Porque cuando se resta del gasto una serie de prestaciones (cuya oportunidad, necesidad, monto, equidad o justicia no son tema de discusión en esta nota), se observa que el monto dedicado al pago de jubilaciones se reduce al 7.8% del PBI, o sea al 34.6% del Gasto Público Nacional, y al 54.2% del Gasto Social Total. 




Es decir que se están contabilizando como gastos de la ANSeS la AUH, las pensiones de todo tipo, las asignaciones familiares y una gran cantidad de gastos y compensaciones que nada tienen que ver con el Sistema de Jubilaciones, ni justifica mezclar con el presupuesto de la administración de dicho sistema, cuya recaudación de aportes tiene fines legales específicos e inamovibles. 

Por supuesto que el estado, la sociedad, la sensibilidad popular o lo que fuera pueden establecer dádivas con cualquier propósito, y eso no se discute aquí. Pero sí se discute el hecho de que se mezclen conceptos y se equiparen derechos contractuales, con dádivas que dio el estado por la razón que fuere, que no solamente se roban los fondos específicos, sino que terminan metiendo en una misma bolsa conceptos jurídicos muy diferentes de forma ilegal, inmoral e injusta.

La jubilación es un derecho adquirido no por una ley, un decreto o una gracia. Sino por el aporte que hacen los individuos a lo largo de su vida, que por otra parte es obligatorio. Para ambas partes, se supone, o debería ser así al menos, porque quien ha hecho esos aportes tiene un derecho contractual y moral de orden superior a cualquiera otro que reciba una gracia del estado. Lo que por otra parte ha sido consagrado también por la Corte. Por lo menos hasta el momento de escribir esta nota. 

Que algunos que dicen entender sostengan que es un sistema de reparto, como si fuera un sistema de limosnas, no cambia ni la obligación de respetar el destino de los fondos ni la diferencia jurídica que existe entre una jubilación y una AUH, por ejemplo. 

Por lo menos esto debería ser entendido por los liberales de apuro que defienden los derechos adquiridos de Eskenazi, Bulgheroni, Techint o Socma, que hacen y ganan juicios contra el estado con gran facilidad, mientras que un jubilado, con un contrato mucho más simple, claro y transparente con el estado, en el que fue forzado a una adhesión involuntaria, no tiene ningún derecho, ni el de cobrar los juicios ganados con sentencia definitiva ni los superfluos jucios adicionales por cobro y embargo. 

Antes de que los expertos salten diciendo que el sistema está fundido y que hay que cambiarlo por estar desfinanciado y ser insostenible, habrá que seguir mirando los datos. Y excluir los pagos que se hacen en concepto de las denominadas moratorias, que Cristina Kircher adjudicó a voluntad y que Macri no paró del todo. Entonces, cuando el cuadro se limita solamente a las auténticas jubilaciones con aportes legales, la situación cambia drásticamente.






¡Ahora resulta que lo que gasta ANSeS en pagar las jubilaciones legítimas, de acuerdo a las reglas vigentes, malas o buenas, es el 4.4% del PBI, no el 10.3 original!

#### Conjunto de registros:
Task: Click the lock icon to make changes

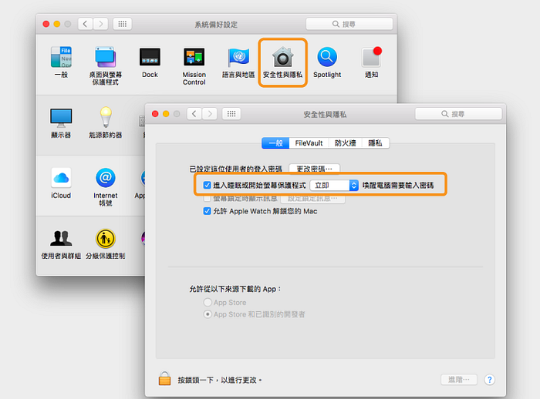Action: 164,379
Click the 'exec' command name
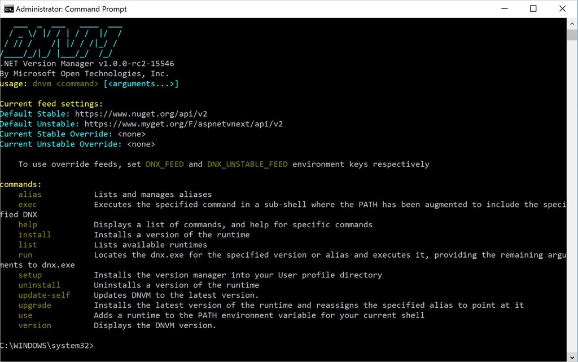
==
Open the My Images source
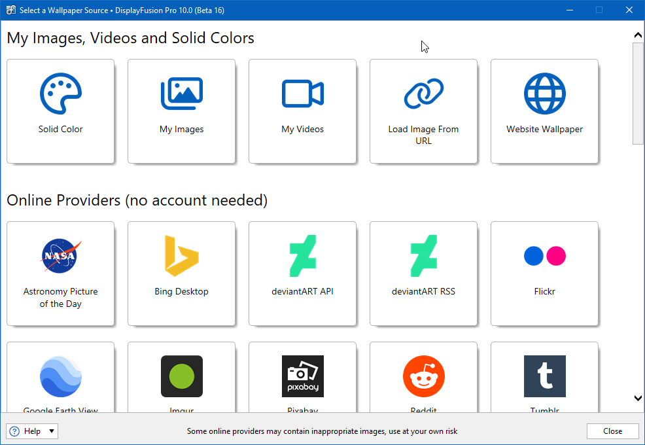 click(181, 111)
---
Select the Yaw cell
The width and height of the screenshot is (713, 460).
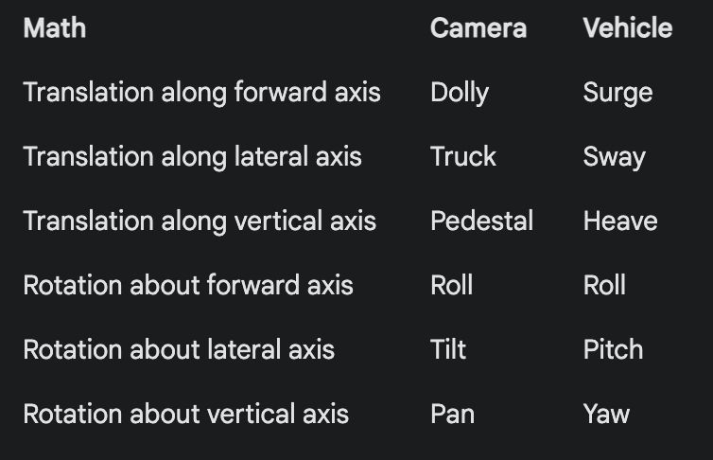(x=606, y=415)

#### Tarea asignada:
Según el texto sobre las jubilaciones, ¿qué porcentaje del PBI gasta ANSeS en pagar las jubilaciones legítimas?

#### Tarea resuelta:
El 4.4% del PBI.